Cependant, l’édification de ce port ne servira pas seulement de moyen d’exercice militaire aux troupes américaines, mais également de tremplin à sa pérennisation. Car ce port sera établi, comme par l’effet du hasard, dans la zone maritime riche en hydrocarbures. Israël entend accélérer l’exploitation du gisement de gaz de Gaza. Or, dans le contexte actuel de guerre, donc de crise économique et d’instabilité politique en Israël, seuls les Etats-Unis disposent des moyens d’exploiter ces gisements.
Aussi, contrairement à ce qu’avance nombre d’analystes, les véritables motivations de cette opération ne sont pas uniquement électorales, mais surtout militaires. Pour ces analystes, la seule raison expliquant ce «revirement humanitaire» serait due à «des considérations électorales intérieures». Selon eux, Joe Biden, par sa décision de largage de vivres et son projet de construction d’un pont maritime au large de l’enclave de Gaza, tenterait uniquement de reconquérir les électeurs pro-palestiniens susceptibles de voter pour un «troisième camp» ou de s’abstenir. Biden n’escompte tirer aucun gain électoral de ses manœuvres à Gaza. D’autant plus que certains journaux annoncent son imminent retrait de la campagne électorale en raison de ses problèmes de santé et de sénilité.

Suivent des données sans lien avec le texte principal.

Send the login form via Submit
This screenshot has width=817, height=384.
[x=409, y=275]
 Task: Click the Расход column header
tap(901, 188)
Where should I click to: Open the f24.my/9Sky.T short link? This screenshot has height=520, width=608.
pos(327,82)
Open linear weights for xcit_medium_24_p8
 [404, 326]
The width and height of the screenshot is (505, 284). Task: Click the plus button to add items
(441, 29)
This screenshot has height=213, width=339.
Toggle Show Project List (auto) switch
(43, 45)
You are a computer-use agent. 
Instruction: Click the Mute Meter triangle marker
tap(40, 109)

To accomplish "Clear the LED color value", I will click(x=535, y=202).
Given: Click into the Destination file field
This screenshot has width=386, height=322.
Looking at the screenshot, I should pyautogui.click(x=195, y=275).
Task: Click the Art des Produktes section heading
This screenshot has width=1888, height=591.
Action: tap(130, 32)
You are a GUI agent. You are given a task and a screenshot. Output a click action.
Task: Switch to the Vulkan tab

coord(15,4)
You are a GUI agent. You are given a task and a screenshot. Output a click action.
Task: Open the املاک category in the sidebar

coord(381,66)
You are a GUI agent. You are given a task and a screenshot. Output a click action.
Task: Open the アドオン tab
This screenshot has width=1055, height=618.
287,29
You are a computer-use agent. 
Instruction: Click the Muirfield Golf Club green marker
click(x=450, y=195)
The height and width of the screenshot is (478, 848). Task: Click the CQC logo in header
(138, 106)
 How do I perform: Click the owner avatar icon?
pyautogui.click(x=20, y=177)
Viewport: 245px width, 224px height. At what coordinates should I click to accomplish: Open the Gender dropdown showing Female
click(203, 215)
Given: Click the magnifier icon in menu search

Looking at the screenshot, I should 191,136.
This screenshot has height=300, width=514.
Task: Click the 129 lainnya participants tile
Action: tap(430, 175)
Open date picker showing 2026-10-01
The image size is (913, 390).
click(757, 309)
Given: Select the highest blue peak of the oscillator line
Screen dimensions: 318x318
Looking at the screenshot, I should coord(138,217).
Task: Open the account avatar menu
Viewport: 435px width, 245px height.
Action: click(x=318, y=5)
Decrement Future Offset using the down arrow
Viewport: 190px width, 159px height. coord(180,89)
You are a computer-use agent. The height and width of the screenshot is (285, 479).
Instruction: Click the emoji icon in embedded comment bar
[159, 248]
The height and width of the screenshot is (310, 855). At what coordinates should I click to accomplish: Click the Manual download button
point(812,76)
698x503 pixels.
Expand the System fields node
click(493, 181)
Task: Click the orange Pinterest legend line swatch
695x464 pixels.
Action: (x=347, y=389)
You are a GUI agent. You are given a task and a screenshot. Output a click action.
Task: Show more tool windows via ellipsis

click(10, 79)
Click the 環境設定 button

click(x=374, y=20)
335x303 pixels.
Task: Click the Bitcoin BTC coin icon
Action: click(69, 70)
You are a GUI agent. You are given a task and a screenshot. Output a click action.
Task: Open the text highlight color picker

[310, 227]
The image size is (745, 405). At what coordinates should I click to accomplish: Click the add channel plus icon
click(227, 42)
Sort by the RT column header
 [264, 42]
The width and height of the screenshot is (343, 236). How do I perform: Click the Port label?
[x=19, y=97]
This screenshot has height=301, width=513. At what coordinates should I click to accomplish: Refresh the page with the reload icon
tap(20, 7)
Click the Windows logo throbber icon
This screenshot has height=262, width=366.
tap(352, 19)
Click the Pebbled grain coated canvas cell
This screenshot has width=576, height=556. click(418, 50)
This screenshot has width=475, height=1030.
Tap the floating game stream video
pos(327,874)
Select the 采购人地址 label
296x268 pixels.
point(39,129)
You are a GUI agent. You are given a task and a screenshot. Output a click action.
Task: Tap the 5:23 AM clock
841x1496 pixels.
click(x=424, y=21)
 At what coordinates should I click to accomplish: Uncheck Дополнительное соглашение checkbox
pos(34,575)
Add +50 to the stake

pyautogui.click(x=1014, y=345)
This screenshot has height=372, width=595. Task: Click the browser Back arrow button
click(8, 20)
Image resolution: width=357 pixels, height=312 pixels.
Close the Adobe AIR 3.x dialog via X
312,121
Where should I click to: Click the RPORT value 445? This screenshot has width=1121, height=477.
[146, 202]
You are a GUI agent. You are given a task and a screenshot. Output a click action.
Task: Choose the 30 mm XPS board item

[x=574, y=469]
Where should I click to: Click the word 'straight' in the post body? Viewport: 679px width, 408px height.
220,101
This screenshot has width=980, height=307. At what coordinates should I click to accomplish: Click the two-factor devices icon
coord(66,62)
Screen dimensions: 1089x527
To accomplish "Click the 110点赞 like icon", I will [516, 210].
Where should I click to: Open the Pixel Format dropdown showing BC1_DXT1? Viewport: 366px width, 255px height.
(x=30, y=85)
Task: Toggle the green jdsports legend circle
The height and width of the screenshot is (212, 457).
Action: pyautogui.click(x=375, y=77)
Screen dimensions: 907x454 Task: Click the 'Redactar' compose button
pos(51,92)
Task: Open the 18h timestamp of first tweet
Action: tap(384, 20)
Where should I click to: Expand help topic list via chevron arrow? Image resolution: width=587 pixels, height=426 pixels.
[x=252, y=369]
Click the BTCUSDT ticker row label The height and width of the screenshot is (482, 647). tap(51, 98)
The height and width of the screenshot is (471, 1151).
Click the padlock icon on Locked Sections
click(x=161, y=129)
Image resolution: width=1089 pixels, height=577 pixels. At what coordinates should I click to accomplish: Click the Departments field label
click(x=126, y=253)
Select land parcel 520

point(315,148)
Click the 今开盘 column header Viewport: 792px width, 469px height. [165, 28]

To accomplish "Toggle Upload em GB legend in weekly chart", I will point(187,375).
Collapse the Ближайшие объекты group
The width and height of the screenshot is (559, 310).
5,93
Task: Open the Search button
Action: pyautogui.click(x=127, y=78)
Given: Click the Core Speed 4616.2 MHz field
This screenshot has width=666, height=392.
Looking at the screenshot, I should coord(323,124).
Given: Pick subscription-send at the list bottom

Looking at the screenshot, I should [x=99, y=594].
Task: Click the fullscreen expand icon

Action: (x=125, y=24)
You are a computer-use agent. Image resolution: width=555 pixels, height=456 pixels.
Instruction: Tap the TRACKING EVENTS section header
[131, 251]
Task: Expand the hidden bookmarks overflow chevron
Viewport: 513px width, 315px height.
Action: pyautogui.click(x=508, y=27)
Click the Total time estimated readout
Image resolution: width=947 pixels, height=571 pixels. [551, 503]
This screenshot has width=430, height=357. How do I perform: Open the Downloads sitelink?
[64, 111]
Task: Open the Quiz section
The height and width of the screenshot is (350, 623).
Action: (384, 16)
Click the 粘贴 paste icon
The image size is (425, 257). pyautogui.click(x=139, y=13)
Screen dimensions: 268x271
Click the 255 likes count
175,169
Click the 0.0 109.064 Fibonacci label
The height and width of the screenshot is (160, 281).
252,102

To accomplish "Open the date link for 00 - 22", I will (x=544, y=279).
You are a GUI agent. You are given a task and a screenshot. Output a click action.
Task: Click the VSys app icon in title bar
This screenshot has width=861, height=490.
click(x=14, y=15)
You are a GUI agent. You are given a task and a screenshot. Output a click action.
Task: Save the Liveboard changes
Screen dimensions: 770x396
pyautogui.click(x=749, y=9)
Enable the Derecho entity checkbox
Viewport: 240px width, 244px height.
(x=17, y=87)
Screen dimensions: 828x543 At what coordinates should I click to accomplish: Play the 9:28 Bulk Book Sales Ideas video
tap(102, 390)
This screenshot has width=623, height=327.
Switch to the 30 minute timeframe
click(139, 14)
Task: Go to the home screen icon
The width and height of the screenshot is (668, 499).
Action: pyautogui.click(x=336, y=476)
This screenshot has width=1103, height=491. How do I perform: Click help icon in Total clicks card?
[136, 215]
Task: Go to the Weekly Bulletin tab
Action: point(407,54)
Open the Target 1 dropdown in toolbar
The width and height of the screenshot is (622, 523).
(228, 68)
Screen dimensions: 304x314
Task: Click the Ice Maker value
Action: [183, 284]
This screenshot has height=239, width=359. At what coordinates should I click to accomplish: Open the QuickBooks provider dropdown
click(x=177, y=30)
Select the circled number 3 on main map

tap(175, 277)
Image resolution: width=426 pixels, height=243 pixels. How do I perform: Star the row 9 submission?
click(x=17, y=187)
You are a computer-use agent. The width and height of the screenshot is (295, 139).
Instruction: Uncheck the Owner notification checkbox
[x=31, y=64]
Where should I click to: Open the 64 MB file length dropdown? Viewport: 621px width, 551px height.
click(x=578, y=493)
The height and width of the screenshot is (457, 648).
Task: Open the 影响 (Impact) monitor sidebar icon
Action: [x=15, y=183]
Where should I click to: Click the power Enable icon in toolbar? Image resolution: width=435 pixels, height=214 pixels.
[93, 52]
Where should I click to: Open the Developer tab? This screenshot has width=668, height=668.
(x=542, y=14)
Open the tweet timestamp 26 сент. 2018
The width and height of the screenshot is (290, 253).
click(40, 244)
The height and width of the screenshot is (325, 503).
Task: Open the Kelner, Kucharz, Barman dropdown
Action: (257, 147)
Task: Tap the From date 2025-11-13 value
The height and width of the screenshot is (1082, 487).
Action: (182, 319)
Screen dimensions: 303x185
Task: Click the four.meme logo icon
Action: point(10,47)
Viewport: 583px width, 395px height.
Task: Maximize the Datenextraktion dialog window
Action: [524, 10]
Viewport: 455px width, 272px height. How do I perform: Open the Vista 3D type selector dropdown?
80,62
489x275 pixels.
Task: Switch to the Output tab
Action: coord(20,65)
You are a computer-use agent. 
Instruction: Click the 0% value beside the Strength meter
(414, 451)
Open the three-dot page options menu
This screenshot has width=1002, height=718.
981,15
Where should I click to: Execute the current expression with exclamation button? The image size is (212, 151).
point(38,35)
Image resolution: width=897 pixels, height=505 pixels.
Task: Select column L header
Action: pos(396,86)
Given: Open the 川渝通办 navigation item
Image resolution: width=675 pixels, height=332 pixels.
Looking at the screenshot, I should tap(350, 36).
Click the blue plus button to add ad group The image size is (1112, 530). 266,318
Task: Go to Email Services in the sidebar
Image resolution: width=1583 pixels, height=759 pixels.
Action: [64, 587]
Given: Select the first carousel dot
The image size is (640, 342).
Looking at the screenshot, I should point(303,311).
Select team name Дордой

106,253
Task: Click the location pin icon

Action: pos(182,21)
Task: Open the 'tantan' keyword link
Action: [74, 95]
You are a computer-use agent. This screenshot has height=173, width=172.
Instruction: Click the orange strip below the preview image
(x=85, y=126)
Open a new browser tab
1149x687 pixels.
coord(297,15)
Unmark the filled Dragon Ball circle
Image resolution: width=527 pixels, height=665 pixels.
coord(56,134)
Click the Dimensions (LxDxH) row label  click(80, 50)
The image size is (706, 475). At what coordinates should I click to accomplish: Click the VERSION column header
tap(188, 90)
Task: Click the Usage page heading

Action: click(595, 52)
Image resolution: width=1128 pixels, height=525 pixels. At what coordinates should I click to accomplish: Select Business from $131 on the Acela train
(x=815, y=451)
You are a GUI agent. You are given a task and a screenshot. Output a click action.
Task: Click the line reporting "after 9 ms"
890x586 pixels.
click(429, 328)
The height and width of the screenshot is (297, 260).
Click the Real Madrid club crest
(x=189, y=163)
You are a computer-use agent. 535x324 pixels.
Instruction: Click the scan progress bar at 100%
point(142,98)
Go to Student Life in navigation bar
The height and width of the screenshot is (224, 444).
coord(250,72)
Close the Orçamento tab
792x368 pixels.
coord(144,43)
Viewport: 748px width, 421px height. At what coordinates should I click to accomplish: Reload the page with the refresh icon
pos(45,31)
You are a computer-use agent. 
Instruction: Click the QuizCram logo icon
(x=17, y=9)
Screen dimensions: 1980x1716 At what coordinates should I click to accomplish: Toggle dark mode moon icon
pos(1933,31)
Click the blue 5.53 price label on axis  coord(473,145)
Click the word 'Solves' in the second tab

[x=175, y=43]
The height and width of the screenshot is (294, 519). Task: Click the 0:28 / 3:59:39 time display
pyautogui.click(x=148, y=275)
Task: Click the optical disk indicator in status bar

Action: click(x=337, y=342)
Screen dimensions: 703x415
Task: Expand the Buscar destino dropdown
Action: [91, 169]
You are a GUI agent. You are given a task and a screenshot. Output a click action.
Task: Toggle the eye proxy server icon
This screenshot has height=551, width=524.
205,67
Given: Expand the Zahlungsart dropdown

La motivation principale de l’édification du port au large de l’enclave de Gaza n’est absolument pas d’ordre humanitaire, mais d’ordre économique et militaire. Plus que jamais, l’Occident est entré en guerre totale et généralisée. En Russie via l’Ukraine. Au Proche-Orient via Israël. En Chine via Taïwan. Aussi toutes ses résolutions et actions s’intègrent dans ses objectifs militaires. L’Occident ne s’embarrasse plus de considérations électorales ni de la démocratie qu’il s’apprête à piétiner et à enterrer. L’Occident est entré dans l’ère du tout pour la guerre, par la guerre et dans la guerre.